*Exercise instructions:*
Only the number is needed. Please count the lines below in which the word "Backup" occurs.

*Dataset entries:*

##############################

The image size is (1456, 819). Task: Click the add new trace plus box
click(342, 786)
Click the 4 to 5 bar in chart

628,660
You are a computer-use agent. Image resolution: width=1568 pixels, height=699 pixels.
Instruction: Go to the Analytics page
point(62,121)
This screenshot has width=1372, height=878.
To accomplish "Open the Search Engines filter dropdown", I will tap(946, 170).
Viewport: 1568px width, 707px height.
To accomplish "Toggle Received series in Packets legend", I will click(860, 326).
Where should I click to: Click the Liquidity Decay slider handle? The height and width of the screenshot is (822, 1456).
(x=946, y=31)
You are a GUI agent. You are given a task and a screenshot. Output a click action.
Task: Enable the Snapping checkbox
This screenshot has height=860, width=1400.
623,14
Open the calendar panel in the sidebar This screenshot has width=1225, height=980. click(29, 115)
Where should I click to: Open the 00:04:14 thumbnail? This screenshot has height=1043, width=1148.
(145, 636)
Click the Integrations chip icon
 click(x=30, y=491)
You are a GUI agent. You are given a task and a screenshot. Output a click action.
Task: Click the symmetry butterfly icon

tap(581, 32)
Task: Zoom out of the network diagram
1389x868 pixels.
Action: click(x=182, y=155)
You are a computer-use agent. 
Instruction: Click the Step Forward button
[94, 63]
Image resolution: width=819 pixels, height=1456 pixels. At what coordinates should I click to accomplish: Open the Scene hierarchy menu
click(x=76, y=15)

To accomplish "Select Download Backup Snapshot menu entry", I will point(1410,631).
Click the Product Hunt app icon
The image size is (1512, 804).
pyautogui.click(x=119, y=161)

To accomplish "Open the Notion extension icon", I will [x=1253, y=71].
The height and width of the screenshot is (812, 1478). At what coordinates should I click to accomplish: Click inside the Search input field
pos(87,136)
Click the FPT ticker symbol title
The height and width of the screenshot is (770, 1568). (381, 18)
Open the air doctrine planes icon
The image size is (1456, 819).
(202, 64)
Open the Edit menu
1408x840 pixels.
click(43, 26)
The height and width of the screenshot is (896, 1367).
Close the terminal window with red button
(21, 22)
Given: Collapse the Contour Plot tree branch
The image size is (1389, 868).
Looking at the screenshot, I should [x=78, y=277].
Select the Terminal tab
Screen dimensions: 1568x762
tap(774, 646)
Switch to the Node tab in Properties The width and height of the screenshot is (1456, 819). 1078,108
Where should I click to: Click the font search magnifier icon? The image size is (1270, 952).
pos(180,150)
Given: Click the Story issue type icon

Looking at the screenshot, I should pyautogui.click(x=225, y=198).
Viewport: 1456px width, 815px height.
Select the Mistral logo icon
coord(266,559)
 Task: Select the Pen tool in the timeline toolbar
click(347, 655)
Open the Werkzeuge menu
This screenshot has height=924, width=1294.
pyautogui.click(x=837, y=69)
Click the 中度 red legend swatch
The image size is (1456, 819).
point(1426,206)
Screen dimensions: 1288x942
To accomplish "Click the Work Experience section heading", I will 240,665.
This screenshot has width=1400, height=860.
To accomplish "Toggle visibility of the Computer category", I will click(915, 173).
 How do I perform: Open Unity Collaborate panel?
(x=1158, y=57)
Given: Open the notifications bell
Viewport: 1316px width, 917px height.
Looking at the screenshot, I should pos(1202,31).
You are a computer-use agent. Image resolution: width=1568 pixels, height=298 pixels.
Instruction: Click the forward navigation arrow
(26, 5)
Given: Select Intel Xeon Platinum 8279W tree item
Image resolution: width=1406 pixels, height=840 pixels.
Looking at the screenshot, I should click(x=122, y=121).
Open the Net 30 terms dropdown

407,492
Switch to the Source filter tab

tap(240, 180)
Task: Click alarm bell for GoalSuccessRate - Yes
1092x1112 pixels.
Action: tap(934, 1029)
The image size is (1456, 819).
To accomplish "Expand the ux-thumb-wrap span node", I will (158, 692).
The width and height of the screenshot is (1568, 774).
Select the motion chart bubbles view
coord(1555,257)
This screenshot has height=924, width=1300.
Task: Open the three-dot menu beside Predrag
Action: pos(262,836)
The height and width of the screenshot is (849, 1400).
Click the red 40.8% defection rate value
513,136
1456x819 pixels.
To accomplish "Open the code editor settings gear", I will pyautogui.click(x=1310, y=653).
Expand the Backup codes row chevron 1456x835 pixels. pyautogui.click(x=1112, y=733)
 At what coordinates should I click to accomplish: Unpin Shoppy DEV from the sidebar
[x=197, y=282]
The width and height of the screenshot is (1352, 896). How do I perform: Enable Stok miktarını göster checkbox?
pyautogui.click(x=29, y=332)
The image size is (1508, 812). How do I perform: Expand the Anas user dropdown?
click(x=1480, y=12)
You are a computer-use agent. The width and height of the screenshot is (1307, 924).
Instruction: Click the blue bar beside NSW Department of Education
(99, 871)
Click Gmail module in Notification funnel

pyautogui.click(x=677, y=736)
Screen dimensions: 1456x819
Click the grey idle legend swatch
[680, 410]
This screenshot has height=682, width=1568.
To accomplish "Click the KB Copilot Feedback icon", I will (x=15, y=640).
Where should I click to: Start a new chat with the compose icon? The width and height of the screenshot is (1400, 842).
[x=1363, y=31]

##############################

*Solution to this problem:*
2